A1 Refereed original research article in a scientific journal

EAA clinical practice guidelines – gynecomastia evaluation and management




AuthorsG. A. Kanakis, L. Nordkap, A. K. Bang, A. E. Calogero, G. Bártfai, G. Corona, G. Forti, J. Toppari, D. G. Goulis, N. Jørgensen

PublisherBlackwell Publishing Ltd

Publication year2019

JournalAndrology

Journal name in sourceAndrology

Volume7

Issue6

First page 778

Last page793

Number of pages16

ISSN2047-2919

DOIhttps://doi.org/10.1111/andr.12636


Abstract

Background: Gynecomastia (GM) is a benign proliferation of the glandular tissue of the breast in men. It is a frequent condition with a reported prevalence of 32–65%, depending on the age and the criteria used for definition. GM of infancy and puberty are common, benign conditions resolving spontaneously in the majority of cases. GM of adulthood is more prevalent among the elderly and proper investigation may reveal an underlying pathology in 45–50% of cases.
Objectives: The aim was to provide clinical practice guidelines for the evaluation and management of GM.

Materials and methods: A literature search of articles in English for the term ‘gynecomastia’ was conducted. Evidence‐based recommendations were developed using the Grading of Recommendations, Assessment, Development, and Evaluation (GRADE) system.

Results: A set of five statements and fifteen clinical recommendations was formulated.

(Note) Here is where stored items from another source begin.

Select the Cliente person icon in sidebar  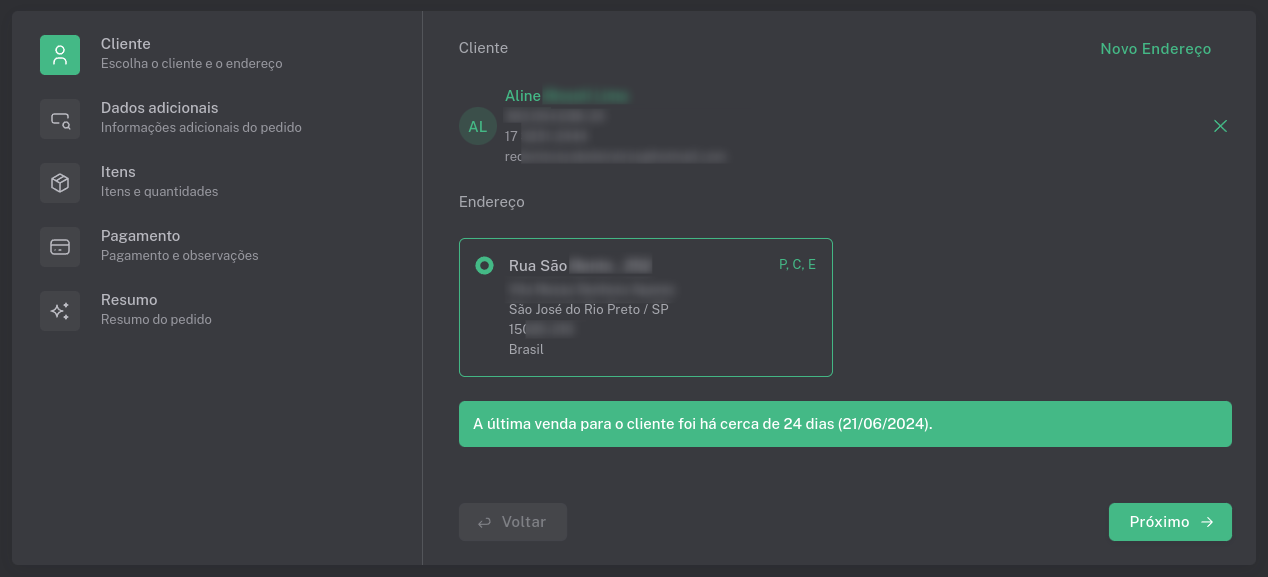pos(60,55)
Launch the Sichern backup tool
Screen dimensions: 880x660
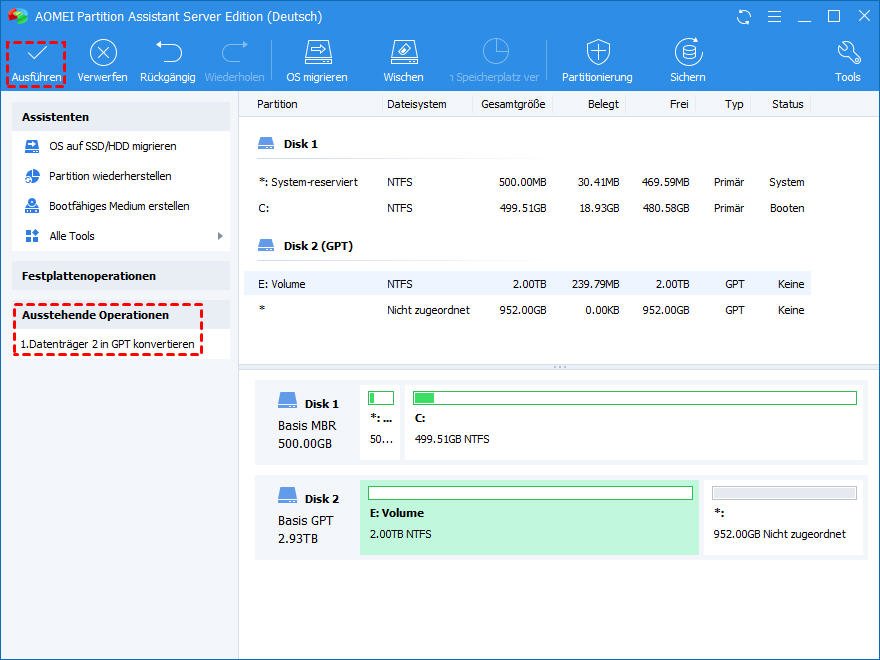[x=687, y=54]
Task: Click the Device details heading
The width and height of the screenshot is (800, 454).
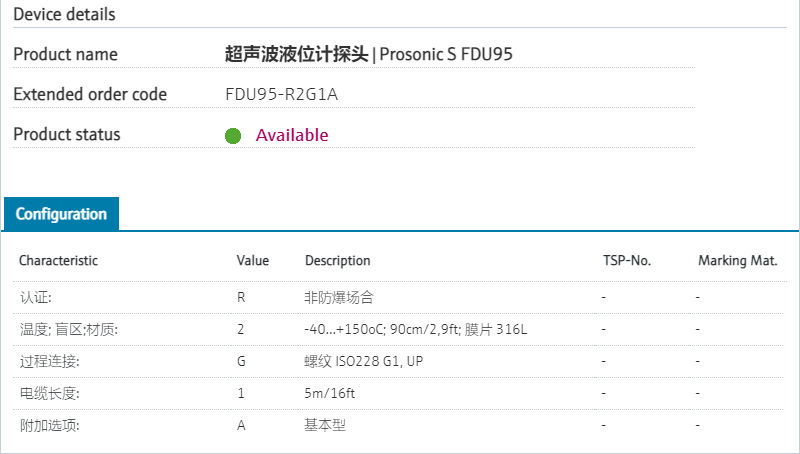Action: (64, 15)
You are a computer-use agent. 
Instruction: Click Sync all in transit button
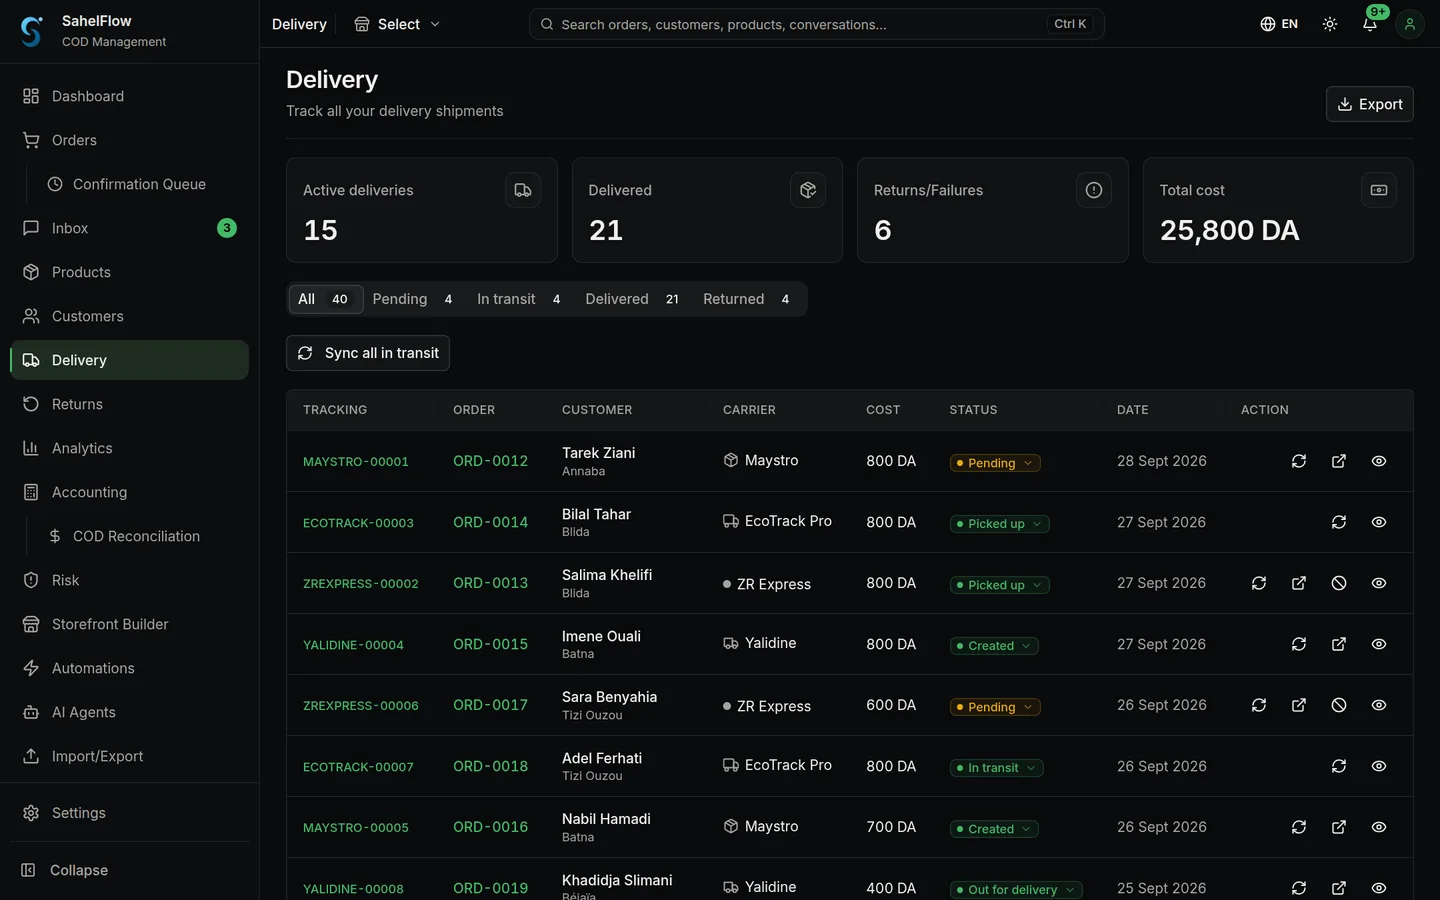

Conclusions: The purpose of GM assessment should be the detection of underlying pathological conditions, reversible causes (administration/abuse of aggravating substances), and the discrimination from other breast lumps, particularly breast cancer. Assessment should comprise a thorough medical history and physical examination of the breast and genitalia (including testicular ultrasound). A set of laboratory investigations may integrate the evaluation: testosterone (T), estradiol (E2), sex hormone‐binding globulin (SHBG), luteinizing hormone (LH), follicular stimulating hormone (FSH), thyroid stimulating hormone (TSH), prolactin, human chorionic gonadotropin (hCG), alpha‐fetal protein (AFP), liver and renal function tests. Breast imaging may be used whenever the clinical examination is equivocal. In suspicious lesions, core needle biopsy should be sought directly instead. Watchful waiting is recommended after treatment of underlying pathology or discontinuation of substances associated with GM. T treatment shold be offered to men with proven T deficiency. The use of selective estrogen receptor modulators (SERMs), aromatase inhibitors (AIs) and non‐aromatizable androgens is not justified in general. Surgical treatment is the therapy of choice for patients with long‐lasting GM.